The Joint Admission and Matriculation Board (JAMB) has disclosed that the board was incapacitated by the level of multiple registrations by candidates in the 2019 Unified Tertiary Matriculation Examination (UTME).
The board’s Registrar, Ishaq Oloyede who disclosed this on Saturday said these were allegedly done with the connivance of Computer-Based Centres (CBT) operators.
Oloyede, a professor at the University of Ilorin, who broke down in tears during the press briefing lamented the extent to which some parents were aiding and abetting examination malpractice.
EduCeleb.com had earlier reported that a total of 1,792,719 results were released. Also, 34,120 candidates’ results were withheld for reasons ranging from examination malpractices to discrepancies in identity.
A sum of 1,886, 508 candidates registered for the matriculation examination in Nigeria and eight other countries.
The culprits of multiple registration
The JAMB Registrar listed some of the CBT centres that aided multiple registration to include Aminu Saleh College of Education, Bauchi State University, Delta State College of Education and Ekiti State College of Education.
He said the board’s insistence on biometrics helped it detect all the multiple registration, which according to him distorts data of actual registered candidates.
“We have multiple registrations where one single candidate registered 23 times or 60 times,” Oloyede said.
Among other persons, Oloyede mentioned specific persons who registered multiple times.
“Ekwueme Chibuzor registered 22 times with different names, location and pictures.
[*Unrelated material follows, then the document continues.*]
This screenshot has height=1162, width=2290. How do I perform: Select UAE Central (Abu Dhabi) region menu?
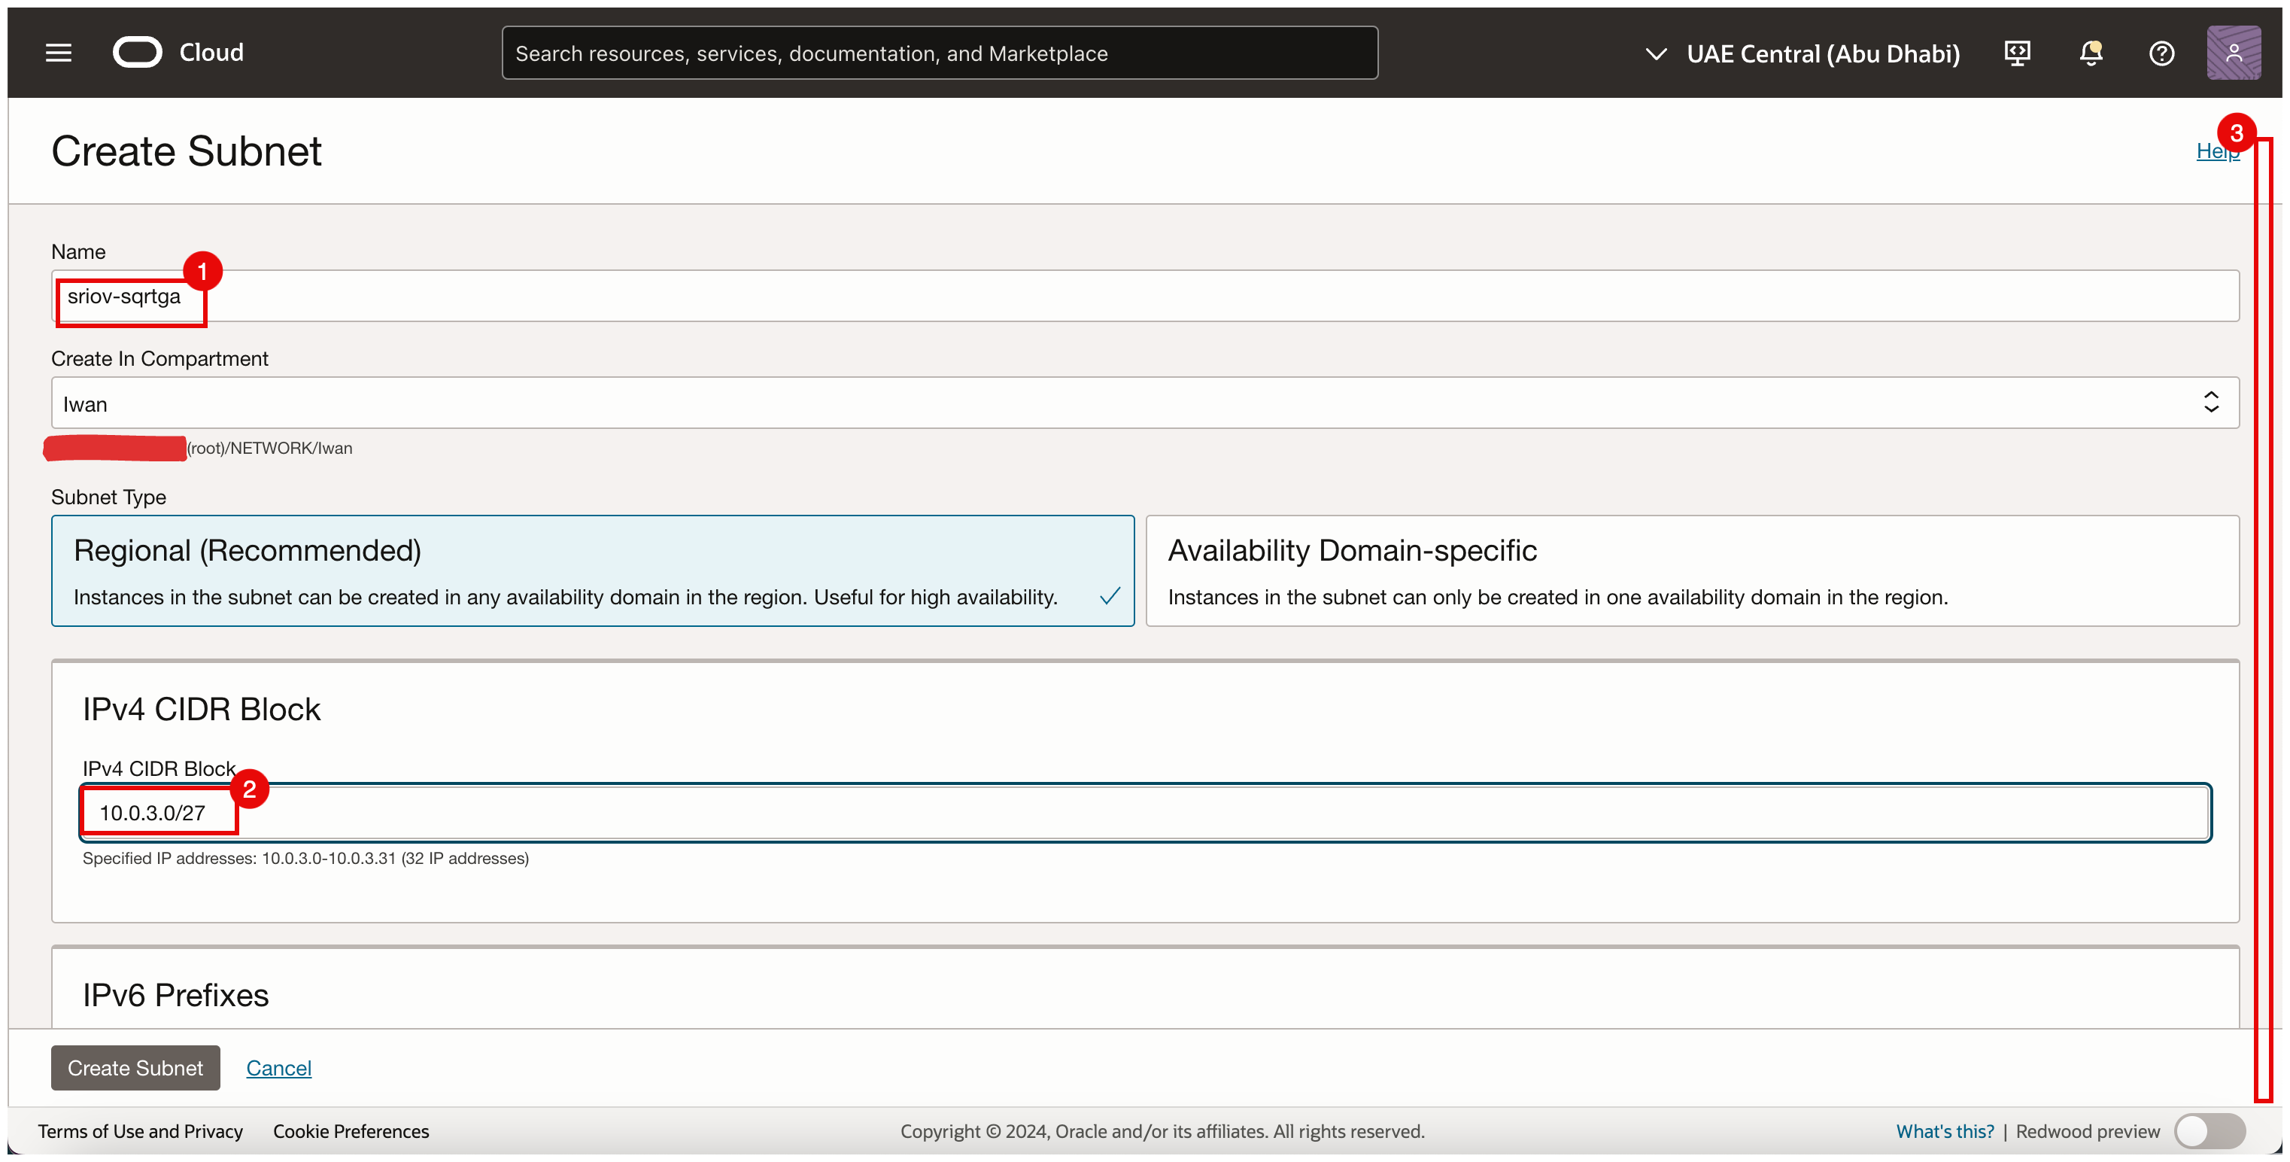coord(1822,53)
Nabilla Abdullahi registered 42 times while Mohammed Nafisa contributed her finger prints to 64 other candidates at Bauchi State University and in Borno one candidate registered 233 times.”
On the CBT centres who aided the wanton examination malpractice, he disclosed that 116 CBT centres have been delisted or suspended with 18 of them previously sanctioned.
From such multiple registrations, Oloyede said the board generated over N200million as candidates applied for correction of names, which he described as “premeditated errors.”